New logics of theorizing about digitization of innovation: a research agenda
In challenging the above mentioned assumptions, there is an opportunity for new theory building. To
start on this new theorizing, we offer four theoretical logics or conceptual elements:
Dynamic problem-solution design pairing: since digital innovation is unbounded, there should
be a focus on dynamic problem-solution design pairing. Digital innovation management should
be analysed as a parallel and heterogeneous generation, merging, termination and refinement
of problem-solution design pairs. Digital innovation involves the continuous matching of the
potential of new recombined digital technologies with original market offerings;
Socio-cognitive sensemaking: sensemaking of technology in (1) an individual innovator’s
cognition and (2) the innovator’s social system of organizations and individuals simultaneously.
Narratives are vehicles for such socio-cognitive sensemaking;
Technology affordances and constraints: digital technology use should be considered as sets
of affordances and constraints for innovating actors and should help explain how and why the
“same” technology can be repurposed by different actors or has different innovation
, outcomes in different contexts. An affordance is an action potential offered by the digital
technology with certain features and a users’ intent to which this technology is to be used
(how the actors’ goals can be related to the potential offered by the features);
Orchestration: orchestration means that one or more firms have the responsibility for
coordinating value cocreation and value appropriation. The role of digital technologies in
enabling and supporting such orchestrations should be increased so that problems and needs
can be better matched with potential solutions.
Innovate in methods to study innovation
Three methodologies that could potentially offer novel insights to the study of digital innovation:
Computational social sciences: a set of methodologies for exploring human behaviour
computationally (by computers). This would help to scale local analysis of the use of digital
technologies and innovation around them to broader contexts. Could be useful to study
solution-problem pairing and orchestration.

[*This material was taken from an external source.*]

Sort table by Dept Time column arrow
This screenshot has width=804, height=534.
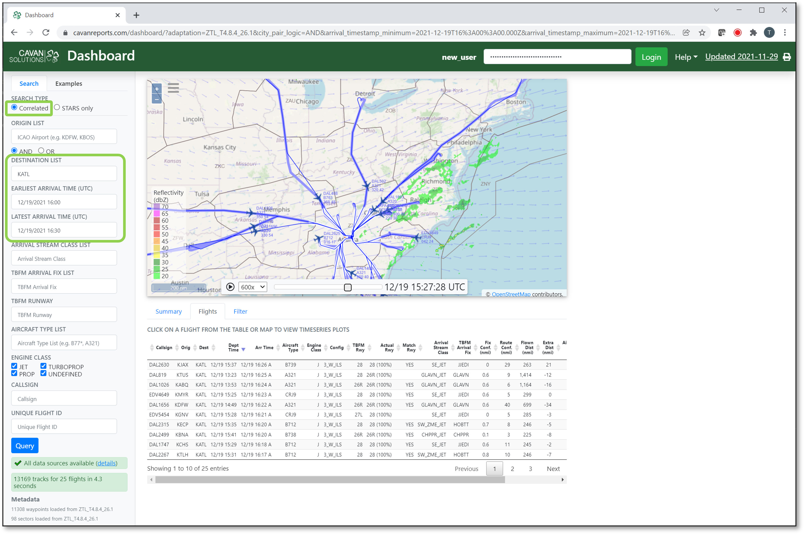click(243, 350)
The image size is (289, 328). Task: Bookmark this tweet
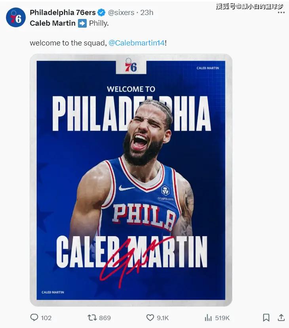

Three forms of computational social science:
o Organizational genetics: the digital innovation is decomposed into actors, activities,
artefacts and affordances to identify routines and to determine how digital
technologies enable the creation, transformation and use of new technologies;
o Computational case study research: tries to explain how innovation in digital tools
changes the way in which engineers do their work;
o Process mining: this could be used to compare the workflows within innovation
projects to find differences that may explain who on the project is more successful
than others.
Configuration analysis: qualitative comparative analysis (QCA) compares combinations of
antecedents and outcome conditions to identify those that produce an outcome. The need for
this is created by identifying problem-solution pairs and technology affordance;
Complexity theory methods: central role of bottom-up emergence of self-organization.